Menu

TMX inline formatings tags support

2009-01-15
2013-04-24
  • Peter Tužinský

    I am currently working on support of tags in tinyTM segments. My prototype solution proposes to add source_tagged (text), target_tagged (text) fields. To store pure segment text with placeholders such as these ({1} text {2} ) where {1} is a start of a tag and {2} an end. Then two fields containing TMX fragments of these tags source_tmx_tags (text) and target_tmx_tags (text).  Other two fields containg arrays containing xid identifiers if header <tag> definitions of TMX are used for a placeholder source_tag_ids (varchar[]) target_tags_ids(varchar[]). Later there will be added a another form of tag normalization using placeholders not as start and end of a tag, rather as largest continuous formatting  information being a placeholder.
    Example:
    ({1}title{2}text{3} {1}=<a href="" title=", {2}= " >, {3}= </a>) , currently it is used like this {1}{2}title{3}{4}text{5}{6} when using <bpt> <ept>.  {1}=bpt containg <a href="" title=", {2}= sub containing title{3}=end of sub, {4}=end of bpt with ">,{5}= start of ept containing </a> {6}= end of ept. The first method uses less placeholder and it can be substituted quickly, the other stores the structure of tmx inline formatting tags and is more general. For searching the first may be more useful and is close to what Idiom uses.
    The search functions are not yet changed so this structure still does nothing. I am currently planning plSQL procedures needed to allow search on tagged segments. I have a Java commandline based TMX parser and importer into TinyTM that stores formatting.
    Please comment on this approach. Codes will be published soon when cleaned properly and thoroughly commented.

     
    • Frank Bergmann

      Frank Bergmann - 2009-01-20

      Hi Peter,

      > My prototype solution proposes to add source_tagged (text),
      > target_tagged (text) fields

      Ok.... Could you please provide a complete (updated) DDL (data description language - create table xxxx ...) for the TinyTM tables?

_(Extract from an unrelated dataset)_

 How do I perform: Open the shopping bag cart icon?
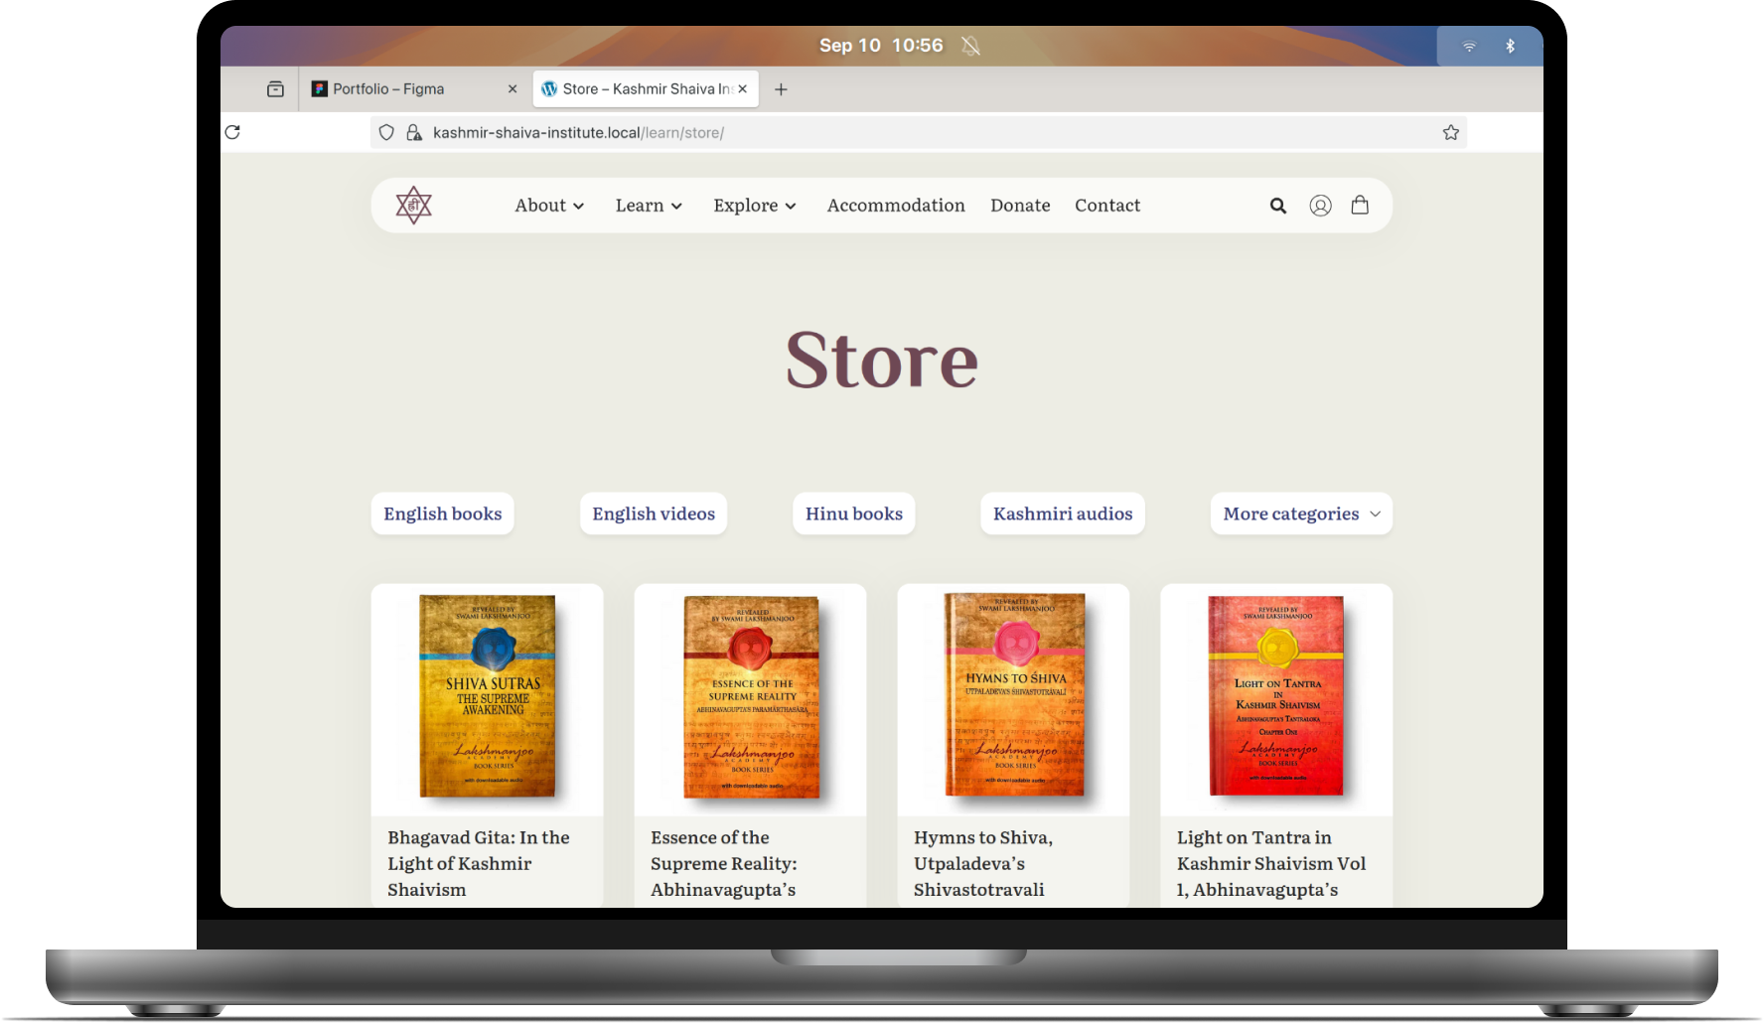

      Storing key-value lists such as your tag - content structure in a database is an important challenge and there is apparently no ideal solution. My main considerations would be:

      - Performance: This needs to be fast when processing millions of segments...

      - Compatibility: Maybe the code should also work with MySQL or Oracle?

      Storing placeholders in an array seems an elegant solution for PostgreSQL, but I'm not 100% sure about the performance of such an option. The main question is: Do we need to look into the placeholder array when searching for segments? If the answer is no, then everything is OK...

      In my old days working at Volkswagen I've seen an apparently very dirty way to code key-value pairs in the DB as a long "text" field: "key1=value1, key2=value2, ...". I was amazed by this "dirty" structure, but veteran DB administrators told me that this was the result of a long optimization project and that (with IBM DB2) this was by far the fastest solution...

      > Codes will be published soon when cleaned properly
      > and thoroughly commented.

      Publish early and frequently - Don't worry too much about commenting and cleaning. If you declare your code "prototype" nothing happens if you publish dirty stuff. As long as it works :-)

      Cheers!
      Frank

       
    • Peter Tužinský

      Where is the best place to place prototypes? Into CVS? Create another branch? Or by a hyperlink into forums from other locations.

       
    • Peter Tužinský

      The tag information is not used in lookups. Currently i use arrays for storing Xid attributes of tags defined in header  and tags defined in segment i use tiny:phstart tiny:phend attributes to find which placeholders are used for which tag. The lookup will be used only on numeric placeholders. As they will be treated equally at least beginning. If we would like to make lookup based on semantics of formating tags we would need to create different structure. This is the obvius solution to not loose the formatting but the lookup will be based on number of placeholders. The source_tmx_tags field will be used for formatting reconstruction only.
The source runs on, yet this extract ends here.